Historiquement, il allègue qu’au iiie siècle avant l’ère chrétienne, l’impératrice régente Jingo ou Dzingou conduisit une expédition en Corée et soumit ce pays.

Aujourd’hui encore, dans le temple de Amatérasou, à Kobé, on montre un fragment du casque de Dzingou. (Je l’ai vu.) Depuis ce temps jusqu’à la fin du xive siècle, des ambassades de tribut furent envoyées régulièrement tous les ans de Fousan à la cour du Mikado ou du Chogoun.
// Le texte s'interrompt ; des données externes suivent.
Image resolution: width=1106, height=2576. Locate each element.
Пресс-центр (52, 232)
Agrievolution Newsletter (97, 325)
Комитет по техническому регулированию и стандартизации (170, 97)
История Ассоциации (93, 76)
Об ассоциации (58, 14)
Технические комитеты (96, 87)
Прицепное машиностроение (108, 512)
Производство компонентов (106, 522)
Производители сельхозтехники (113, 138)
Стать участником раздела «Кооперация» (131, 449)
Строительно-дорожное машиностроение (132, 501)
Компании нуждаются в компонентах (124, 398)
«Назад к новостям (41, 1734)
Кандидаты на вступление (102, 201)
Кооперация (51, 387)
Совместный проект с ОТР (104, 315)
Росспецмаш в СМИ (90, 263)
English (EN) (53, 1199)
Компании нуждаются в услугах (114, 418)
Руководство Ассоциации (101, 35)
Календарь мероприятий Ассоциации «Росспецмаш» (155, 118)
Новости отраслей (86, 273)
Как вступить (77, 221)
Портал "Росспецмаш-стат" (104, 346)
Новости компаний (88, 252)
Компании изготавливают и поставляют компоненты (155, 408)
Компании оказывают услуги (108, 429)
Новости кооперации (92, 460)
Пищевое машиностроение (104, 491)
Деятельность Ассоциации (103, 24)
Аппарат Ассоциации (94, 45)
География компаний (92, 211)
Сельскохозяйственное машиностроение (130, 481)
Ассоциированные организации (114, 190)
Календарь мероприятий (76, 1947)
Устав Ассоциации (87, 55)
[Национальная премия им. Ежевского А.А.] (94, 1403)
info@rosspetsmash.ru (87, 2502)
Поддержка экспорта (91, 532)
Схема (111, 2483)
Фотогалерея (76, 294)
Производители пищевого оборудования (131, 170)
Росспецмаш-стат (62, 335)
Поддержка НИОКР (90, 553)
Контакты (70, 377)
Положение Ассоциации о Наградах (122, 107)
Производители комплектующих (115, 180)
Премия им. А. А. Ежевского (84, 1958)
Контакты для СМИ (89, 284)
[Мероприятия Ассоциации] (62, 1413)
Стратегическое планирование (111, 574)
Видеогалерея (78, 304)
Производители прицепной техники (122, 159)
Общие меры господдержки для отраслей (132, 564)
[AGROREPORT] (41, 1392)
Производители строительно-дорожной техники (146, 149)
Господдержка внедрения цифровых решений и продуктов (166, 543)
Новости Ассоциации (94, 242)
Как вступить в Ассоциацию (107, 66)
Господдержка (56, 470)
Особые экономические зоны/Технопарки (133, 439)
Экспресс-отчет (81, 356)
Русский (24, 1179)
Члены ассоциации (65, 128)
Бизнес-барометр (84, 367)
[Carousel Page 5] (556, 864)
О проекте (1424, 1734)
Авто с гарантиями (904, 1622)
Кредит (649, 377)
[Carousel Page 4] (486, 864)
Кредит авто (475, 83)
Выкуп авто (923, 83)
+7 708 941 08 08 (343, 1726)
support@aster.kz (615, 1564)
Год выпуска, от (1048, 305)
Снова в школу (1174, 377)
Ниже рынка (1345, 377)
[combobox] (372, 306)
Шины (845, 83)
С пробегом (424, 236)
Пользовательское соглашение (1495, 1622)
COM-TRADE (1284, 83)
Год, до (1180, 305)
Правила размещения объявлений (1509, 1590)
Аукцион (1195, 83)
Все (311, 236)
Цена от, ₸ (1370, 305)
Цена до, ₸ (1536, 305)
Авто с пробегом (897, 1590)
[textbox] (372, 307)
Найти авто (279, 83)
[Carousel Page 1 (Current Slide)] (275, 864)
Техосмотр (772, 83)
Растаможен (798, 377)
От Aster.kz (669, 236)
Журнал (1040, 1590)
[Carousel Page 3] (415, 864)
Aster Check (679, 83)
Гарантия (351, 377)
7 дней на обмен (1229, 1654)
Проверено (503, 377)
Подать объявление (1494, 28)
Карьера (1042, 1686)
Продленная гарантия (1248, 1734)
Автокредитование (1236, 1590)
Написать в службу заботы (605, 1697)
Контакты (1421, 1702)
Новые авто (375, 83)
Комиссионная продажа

Mais, à partir de 1392, quand la Chine eut aidé la dynastie de Ni-Taï-Djo ou de Han à s’installer sur le trône de Corée, les relations avec le Japon s’espacèrent, et à partir de 1460, cessèrent complètement. Pour ressaisir la position, le Chogoun Yedeyochi, après une assemblée solennelle (plaid), tenue à Mijadjima, île près de Hirochima, où la salle qu’il fit construire existe encore, conduisit une expédition qui ravagea la Corée de bout en bout pendant six ans (1592-1598), et laissa dans ce pays une rancune ineffaçable contre les Japonais.

Les Chinois les repoussèrent en 1598, et les relations cessèrent de nouveau pendant vingt ans entre la Corée et le Japon.

En 1618, elles recommencèrent avec la venue d’une ambassade coréenne au Japon. En 1623, le Chogoun redemanda le tribut, et malgré la complète subordination de la Corée à la Chine, à dater de 1637 (sous la dynastie mandchoue), les missions coréennes recommencèrent à faire tous les ans une excursion à Tokyo. Les Japonais les défrayaient absolument de toutes leurs dépenses ; en retour, leur orgueil se repaissait des compliments qui leur étaient prodigués.

Mais en même temps que vaniteux, les Japonais sont pauvres et avares. L’entretien des missions coréennes coûtait des sommes exorbitantes. En 1790, les ambassadeurs coréens furent invités à venir seulement à l’île de Tsouchima, au milieu du détroit de Corée, où ils se rencontreraient avec des ambassadeurs du Chogoun. Ceci changeait l’espèce de tribut qu’avait l’air de payer la Corée ; et, de plus en plus, cette formalité prit l’apparence d’un échange de cadeaux et de politesse entre bons voisins, avec une nuance de plus en plus faible de subordination.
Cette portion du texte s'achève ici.